After six months, researchers observed that hospital admissions had reduced by 60% for diarrhea and 30% for respiratory infection. After 32 months, the mothers continued to practice improved food safety and hygiene practices, informing and encouraging new mothers to do the same.
Led by experts from the University of Birmingham, the international research team has now published its findings in PLOS Medicine.
Lead researcher, Dr. Semira Manaseki-Holland, Clinical Senior Lecturer in Public Health at the University of Birmingham, commented: “We developed a low-cost, but seemingly effective, community health intervention that if replicated in countries around the globe could save thousands, if not millions, of lives in the years ahead.
“Gambian rural villages are similar to thousands in sub-Saharan Africa and these methods can be used in many countries across Africa and Asia. We saw the food hygiene practices of Gambian mothers with weaning age children improve dramatically. Although we could not measure death rates, since diarrhea and pneumonia is a leading cause of death in young children, we can deduce that the program can result in fewer young children dying from diarrhea and pneumonia.”
The research program used a randomized trial across 30 Gambian villages (15 got the program and 15 instead got messages about household gardens) to identify and correct behavior around critical points in food preparation and handling when contamination can occur.
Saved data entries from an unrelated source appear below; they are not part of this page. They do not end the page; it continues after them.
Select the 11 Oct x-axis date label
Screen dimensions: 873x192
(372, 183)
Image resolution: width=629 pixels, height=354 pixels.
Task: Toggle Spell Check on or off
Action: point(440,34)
Researchers translated food safety and hygiene information into stories and songs with a central figure called ‘MaaChampian’ – a role model mother with behaviors that mothers and families strived to achieve. Five community visits included performances and music -honoring the achievements of mothers and other community members towards becoming mentoring figures themselves.
Dr. Buba Manjang, Gambian lead researcher and Director of Public Health Directorate of the Ministry of Health of the Gambia, commented: “Communities and mothers know most of the correct behaviors, but for some reason they don’t do them, even if the means are available. This research offers a low-cost, effective solution for The Gambia and other countries to use cultural performing arts in similar behavioral change interventions. This will help to reduce the fatal impact of diarrhea and pneumonia by involving whole communities to support the mothers and improve child health.”
Historically, expensive and resource intensive water, sanitation, and hygiene (WASH) interventions were and still are the main accepted way of addressing diarrhea and pneumonia—involving building toilets, providing safe water, creating sewage systems.
However, changing behavior of communities is as important as these large infrastructure programs. Without involving communities and local people, these new developments can either be ignored or not adequately suit the life of people they are intended for.
Many of these programs rely on home visits to the mother informing and encouraging her to change her practices without adequately addressing the community support that she needs to do this.